The motorcyclists, led by the redhead, leave the road and, heads down over their handlebars, dip into the ditch and up again as if rising from the bowels of the earth, then come gunning straight up at them over the patchy grass, as though to plow suicidally into their midst. None of them wears a helmet, except for the wildly grinning boy on the back of one of the bikes, his arms locked tight around the driver, an older man with a gray braid. The panicking crowds at the foot of the hill scatter in all directions, believers and nonbelievers and those who don’t know what to think. Abner’s daughter Amanda, squeaking in fear, has squeezed up behind him and is clutching his hand again. “Is that your son?” demands John P. Suggs.
“Whoopee!”
howls Cheese Johnson, grinning his wide gap-toothed grin, as his pals abandon him at full boozy lope, Steve Lawson confusedly on his hands and knees.
“Hammer down, boys!”
And Cheese extends his arms to one side as though dangling a bullfighter’s cape. “Those are the bastards who attacked me!” shouts the banker to the sheriff and police chief, pointing, while backing away and bracing himself.
“Hang on, Runt!”
shouts the biker with the gray braid, and all five hit their brakes simultaneously and skid into a screaming two-wheel slide, kicking up clouds of dirt, spraying the fleeing onlookers with shrapnel of slate and cinder, the short hairy one with the tiny face stopping just inches from Johnson’s planted feet.
“Fucken A!”
Johnson laughs, and pumps his fist in front of his crotch, and the hairy biker returns the grin, but as if in miniature.

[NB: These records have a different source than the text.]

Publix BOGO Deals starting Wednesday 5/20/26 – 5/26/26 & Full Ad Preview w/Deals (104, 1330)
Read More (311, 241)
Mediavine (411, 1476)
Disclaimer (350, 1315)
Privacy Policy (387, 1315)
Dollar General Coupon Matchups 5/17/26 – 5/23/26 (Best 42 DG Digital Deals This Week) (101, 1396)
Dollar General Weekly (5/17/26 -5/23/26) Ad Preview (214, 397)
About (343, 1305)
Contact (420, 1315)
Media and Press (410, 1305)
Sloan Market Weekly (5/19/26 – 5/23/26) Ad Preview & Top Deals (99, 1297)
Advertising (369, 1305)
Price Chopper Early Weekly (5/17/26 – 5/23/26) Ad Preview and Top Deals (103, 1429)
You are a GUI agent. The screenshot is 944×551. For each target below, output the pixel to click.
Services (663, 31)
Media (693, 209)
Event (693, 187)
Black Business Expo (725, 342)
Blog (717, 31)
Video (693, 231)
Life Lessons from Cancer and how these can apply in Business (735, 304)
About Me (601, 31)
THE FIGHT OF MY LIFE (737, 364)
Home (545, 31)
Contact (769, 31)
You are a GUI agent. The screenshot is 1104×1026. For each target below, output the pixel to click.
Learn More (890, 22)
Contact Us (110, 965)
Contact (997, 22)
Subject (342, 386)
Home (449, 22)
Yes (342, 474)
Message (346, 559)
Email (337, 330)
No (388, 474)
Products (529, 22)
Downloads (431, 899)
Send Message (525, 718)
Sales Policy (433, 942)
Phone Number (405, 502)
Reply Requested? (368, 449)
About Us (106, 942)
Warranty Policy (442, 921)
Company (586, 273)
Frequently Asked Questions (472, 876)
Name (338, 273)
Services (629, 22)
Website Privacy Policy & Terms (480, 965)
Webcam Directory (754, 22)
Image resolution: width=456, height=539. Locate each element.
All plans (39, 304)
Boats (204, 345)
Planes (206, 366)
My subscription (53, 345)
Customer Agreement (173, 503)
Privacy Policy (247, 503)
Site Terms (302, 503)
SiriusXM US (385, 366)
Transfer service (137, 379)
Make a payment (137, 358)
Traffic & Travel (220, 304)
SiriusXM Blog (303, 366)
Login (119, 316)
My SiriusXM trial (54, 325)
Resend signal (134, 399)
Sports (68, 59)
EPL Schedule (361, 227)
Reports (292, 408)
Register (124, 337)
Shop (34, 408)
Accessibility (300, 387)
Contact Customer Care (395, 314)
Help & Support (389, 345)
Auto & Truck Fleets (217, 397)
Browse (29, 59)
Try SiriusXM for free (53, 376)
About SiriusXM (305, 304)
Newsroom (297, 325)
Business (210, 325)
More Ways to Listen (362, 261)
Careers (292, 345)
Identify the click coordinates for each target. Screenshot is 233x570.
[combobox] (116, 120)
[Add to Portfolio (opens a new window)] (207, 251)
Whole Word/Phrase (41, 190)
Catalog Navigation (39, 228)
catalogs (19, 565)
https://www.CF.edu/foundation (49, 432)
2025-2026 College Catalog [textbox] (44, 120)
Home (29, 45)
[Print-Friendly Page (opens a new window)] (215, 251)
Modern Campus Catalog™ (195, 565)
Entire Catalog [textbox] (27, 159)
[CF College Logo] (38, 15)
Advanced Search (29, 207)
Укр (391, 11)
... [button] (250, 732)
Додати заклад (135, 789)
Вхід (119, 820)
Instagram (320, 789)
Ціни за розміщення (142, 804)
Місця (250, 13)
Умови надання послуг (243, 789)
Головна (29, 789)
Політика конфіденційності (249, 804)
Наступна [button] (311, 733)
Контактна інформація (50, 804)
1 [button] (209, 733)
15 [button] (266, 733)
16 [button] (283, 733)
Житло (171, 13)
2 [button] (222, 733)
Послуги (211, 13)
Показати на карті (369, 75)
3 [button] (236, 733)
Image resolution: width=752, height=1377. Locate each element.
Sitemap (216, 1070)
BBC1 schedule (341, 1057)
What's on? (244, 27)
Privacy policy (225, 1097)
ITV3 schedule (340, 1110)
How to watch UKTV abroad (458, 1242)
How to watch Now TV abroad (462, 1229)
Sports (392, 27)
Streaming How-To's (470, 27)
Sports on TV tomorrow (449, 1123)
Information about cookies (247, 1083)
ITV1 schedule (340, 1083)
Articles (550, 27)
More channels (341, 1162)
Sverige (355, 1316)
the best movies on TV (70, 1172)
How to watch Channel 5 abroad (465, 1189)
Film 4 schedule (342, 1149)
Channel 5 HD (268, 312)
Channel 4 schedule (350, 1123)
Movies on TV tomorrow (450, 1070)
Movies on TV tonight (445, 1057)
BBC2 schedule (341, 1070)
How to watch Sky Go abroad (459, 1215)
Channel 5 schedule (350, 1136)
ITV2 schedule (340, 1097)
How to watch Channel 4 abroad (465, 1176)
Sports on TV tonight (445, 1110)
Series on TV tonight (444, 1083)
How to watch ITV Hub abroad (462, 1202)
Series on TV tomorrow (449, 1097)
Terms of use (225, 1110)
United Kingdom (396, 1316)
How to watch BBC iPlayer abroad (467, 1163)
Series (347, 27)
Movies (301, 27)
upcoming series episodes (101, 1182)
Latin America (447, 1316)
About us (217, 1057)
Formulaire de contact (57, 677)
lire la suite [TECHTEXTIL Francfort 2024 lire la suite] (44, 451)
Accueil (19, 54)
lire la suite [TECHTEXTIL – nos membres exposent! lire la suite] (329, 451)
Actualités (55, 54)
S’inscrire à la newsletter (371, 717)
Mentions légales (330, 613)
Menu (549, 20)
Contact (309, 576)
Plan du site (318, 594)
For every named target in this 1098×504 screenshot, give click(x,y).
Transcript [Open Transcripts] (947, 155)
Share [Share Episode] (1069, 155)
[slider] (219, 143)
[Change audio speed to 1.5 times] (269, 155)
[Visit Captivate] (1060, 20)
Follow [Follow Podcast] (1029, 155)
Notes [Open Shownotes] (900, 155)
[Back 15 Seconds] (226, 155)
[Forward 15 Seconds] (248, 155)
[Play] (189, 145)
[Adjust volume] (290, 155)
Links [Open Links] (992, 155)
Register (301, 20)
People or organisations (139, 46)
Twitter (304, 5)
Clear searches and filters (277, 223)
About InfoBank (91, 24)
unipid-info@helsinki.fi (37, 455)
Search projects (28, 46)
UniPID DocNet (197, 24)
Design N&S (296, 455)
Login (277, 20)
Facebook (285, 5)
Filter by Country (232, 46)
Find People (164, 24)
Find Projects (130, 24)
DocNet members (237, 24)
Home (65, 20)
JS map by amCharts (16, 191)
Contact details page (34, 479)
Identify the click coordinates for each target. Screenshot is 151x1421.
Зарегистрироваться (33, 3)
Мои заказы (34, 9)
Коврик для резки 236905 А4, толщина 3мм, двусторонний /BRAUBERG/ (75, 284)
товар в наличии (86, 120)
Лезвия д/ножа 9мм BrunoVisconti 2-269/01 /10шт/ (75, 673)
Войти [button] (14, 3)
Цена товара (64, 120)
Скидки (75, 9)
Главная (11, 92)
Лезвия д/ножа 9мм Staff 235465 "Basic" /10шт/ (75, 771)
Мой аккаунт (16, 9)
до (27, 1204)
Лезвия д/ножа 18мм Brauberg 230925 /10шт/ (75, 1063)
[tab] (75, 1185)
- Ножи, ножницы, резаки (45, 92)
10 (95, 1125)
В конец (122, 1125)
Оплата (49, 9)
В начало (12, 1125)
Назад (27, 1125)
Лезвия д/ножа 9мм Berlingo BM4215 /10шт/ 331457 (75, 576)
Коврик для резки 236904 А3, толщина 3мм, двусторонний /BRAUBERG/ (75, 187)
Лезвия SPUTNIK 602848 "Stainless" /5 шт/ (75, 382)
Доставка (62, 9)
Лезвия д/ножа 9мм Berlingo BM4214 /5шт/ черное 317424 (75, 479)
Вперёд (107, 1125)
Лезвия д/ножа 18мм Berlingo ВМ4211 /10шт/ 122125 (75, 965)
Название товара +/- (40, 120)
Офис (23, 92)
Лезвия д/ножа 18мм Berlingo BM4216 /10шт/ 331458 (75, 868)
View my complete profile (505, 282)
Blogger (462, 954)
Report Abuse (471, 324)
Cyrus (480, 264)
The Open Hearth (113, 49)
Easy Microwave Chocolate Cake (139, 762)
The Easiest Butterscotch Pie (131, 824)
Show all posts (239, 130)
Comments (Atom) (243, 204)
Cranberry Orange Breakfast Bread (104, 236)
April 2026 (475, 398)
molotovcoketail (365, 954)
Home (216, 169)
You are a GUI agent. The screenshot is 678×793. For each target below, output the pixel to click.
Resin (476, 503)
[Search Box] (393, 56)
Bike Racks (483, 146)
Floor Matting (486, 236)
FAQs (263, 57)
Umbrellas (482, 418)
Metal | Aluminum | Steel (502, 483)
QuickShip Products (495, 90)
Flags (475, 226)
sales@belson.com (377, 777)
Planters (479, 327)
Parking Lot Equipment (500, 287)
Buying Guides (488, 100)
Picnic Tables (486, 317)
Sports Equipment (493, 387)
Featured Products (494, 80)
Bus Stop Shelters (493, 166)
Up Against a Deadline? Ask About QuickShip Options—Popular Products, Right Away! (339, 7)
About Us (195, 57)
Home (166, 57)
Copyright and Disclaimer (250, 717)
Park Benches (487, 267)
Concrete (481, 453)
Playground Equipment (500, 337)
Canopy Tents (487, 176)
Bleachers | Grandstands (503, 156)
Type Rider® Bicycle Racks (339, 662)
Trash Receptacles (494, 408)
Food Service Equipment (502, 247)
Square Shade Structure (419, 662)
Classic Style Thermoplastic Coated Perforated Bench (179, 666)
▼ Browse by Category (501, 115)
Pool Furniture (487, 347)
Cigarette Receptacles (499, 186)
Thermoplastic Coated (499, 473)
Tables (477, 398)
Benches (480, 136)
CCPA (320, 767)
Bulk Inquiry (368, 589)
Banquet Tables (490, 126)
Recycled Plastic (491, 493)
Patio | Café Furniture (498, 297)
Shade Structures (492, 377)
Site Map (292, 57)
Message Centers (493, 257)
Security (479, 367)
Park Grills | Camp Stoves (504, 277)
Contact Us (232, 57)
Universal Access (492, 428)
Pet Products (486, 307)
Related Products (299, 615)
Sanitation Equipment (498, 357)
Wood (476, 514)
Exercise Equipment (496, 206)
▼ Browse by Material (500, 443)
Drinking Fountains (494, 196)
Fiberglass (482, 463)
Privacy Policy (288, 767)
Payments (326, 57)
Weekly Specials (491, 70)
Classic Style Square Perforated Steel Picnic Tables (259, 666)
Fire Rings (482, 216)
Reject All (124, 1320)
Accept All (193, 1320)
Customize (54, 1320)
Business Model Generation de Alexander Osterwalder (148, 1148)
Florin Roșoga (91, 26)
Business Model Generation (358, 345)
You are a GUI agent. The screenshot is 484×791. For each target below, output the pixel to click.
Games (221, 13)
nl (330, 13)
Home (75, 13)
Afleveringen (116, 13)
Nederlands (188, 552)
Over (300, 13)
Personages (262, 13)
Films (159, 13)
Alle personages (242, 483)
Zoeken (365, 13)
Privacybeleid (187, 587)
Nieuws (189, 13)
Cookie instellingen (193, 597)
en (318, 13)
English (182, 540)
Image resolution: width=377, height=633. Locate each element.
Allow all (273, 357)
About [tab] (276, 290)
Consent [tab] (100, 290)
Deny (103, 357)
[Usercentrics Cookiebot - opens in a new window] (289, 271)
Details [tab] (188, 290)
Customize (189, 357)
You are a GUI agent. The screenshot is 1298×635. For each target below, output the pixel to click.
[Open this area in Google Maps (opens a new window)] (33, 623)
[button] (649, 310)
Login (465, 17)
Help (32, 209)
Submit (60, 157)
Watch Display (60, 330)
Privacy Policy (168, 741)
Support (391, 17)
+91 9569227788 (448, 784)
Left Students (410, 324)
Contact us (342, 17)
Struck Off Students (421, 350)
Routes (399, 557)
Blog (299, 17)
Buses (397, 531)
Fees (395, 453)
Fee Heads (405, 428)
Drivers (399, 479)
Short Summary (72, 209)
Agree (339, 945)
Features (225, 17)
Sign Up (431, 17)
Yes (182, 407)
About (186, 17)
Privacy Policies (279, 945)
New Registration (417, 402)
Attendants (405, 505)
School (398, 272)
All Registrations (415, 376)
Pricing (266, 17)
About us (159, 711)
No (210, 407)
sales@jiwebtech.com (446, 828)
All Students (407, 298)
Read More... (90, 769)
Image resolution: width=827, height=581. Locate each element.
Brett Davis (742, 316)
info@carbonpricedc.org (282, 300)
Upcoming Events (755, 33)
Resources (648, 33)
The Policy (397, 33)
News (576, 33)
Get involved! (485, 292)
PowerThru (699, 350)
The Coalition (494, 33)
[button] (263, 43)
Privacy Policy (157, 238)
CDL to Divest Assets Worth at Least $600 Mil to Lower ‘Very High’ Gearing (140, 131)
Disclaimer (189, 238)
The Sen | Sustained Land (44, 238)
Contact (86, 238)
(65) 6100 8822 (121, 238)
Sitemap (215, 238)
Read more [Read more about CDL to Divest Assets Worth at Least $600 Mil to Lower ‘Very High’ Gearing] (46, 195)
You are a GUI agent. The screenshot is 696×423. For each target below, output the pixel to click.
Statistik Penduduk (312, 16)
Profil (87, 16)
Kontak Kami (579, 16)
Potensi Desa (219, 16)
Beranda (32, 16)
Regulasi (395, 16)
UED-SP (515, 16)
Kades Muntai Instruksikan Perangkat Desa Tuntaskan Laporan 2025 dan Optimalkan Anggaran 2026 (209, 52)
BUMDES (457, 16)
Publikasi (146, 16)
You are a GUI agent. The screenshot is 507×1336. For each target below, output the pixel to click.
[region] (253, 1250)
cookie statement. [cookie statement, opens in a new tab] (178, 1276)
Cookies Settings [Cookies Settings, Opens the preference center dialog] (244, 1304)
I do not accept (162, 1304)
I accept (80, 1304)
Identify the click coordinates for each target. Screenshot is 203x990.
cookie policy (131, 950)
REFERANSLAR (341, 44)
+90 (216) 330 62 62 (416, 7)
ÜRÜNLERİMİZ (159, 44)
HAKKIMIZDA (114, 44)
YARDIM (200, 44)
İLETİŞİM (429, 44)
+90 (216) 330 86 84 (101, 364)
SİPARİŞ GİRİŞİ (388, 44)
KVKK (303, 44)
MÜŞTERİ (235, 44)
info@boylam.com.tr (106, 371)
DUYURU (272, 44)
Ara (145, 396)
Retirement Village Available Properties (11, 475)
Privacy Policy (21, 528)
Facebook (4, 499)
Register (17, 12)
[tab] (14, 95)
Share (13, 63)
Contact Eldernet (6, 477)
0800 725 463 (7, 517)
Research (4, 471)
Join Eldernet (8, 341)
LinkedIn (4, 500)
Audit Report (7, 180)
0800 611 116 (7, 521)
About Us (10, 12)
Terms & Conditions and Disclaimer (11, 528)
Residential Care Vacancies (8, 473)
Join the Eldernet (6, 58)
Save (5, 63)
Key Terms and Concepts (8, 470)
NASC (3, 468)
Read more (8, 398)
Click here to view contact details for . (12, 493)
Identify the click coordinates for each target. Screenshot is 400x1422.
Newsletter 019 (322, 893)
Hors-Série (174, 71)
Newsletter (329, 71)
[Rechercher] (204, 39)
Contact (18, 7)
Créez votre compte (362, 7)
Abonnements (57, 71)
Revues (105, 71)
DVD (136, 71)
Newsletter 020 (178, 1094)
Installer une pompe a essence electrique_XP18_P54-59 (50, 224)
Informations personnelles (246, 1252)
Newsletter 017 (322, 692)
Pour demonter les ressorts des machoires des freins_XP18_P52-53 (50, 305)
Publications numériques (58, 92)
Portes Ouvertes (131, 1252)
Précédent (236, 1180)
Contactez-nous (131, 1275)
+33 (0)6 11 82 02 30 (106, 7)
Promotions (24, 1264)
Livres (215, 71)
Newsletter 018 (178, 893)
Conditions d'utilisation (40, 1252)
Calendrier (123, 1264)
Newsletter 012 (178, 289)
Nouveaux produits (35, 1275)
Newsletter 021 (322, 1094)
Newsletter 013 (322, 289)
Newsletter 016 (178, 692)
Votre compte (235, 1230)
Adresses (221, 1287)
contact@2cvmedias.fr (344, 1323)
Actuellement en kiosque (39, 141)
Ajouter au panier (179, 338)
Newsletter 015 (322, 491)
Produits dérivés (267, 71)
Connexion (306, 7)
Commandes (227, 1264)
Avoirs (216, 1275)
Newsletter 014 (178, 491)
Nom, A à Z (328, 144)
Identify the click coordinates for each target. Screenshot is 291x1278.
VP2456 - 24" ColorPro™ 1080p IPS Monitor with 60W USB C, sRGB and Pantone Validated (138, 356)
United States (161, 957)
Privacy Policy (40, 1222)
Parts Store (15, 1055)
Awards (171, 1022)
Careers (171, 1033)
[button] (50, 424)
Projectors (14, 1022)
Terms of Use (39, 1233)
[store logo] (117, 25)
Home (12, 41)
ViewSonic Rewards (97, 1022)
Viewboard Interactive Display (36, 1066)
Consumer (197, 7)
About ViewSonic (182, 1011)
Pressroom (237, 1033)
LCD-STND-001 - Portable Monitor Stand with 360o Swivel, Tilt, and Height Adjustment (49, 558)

The redhead rights his motorcycle and with a wide swing of his arm flings the head of a dog at Abner Baxter’s feet. They all scramble out of the way as though the ghastly thing might explode—all but the impassive John P. Suggs and Abner himself, who is frozen to the spot, staring in horror at the bloody head his son has hurled at him. Ezra Gray, nose down, screaming at his wife to push faster, is being wheeled uphill, where the mayor and fire chief, wheezing heavily, are already standing amid the Brunist faithful in a state of dumb amazement. Two of the other bikers take aim and throw the decapitated carcasses of a pair of white doves like fluttery little footballs. Their wings open in flight and they come more to resemble tattered paper airplanes. “Help!” squeaks the Chamber of Commerce secretary, ducking, though ducking the wrong way and, as he falls, he catches one of the headless birds square in the face. “Gosh Almighty! What the heck is happening?!” The other dove lands in Ezra Gray’s lap, a perfect throw.
“Touchdown!”
whoops the wild-eyed biker with the blue headband and the haloed skull tattoo on his bare shoulder. “Oh dang it to
shoot!”
Ezra cries and starts yelping hysterically, his wife Mildred plucking the dead bird from his lap and calming him down while he curses her bitterly. The Lutheran president of the West Condon Ministerial Association, who finds himself already some distance away from all these happenings and still moving at some speed across the open field, decides that, though he has contributed little to the day’s proceedings, he will contribute no more, while behind him, back at the hill, the banker is yelling: “These are the sorts of people you have brought here, Suggs!” “They are not of us,” replies the mine owner coldly. And then, with diabolical howls and raised fingers, the bikers roar away, Chief Dee Romano firing over their heads, to what purpose he does not know. Not to stop them, to be sure, maybe just to make them go faster. And as quickly as they came, they are gone, just a distant hollow rumble lost in all the other noise. John P. Suggs, turning to the sheriff, growls, “I don’t care how you do it, Puller, but I want those hoodlums locked up or run out of here. And I want this hill secured. Now.”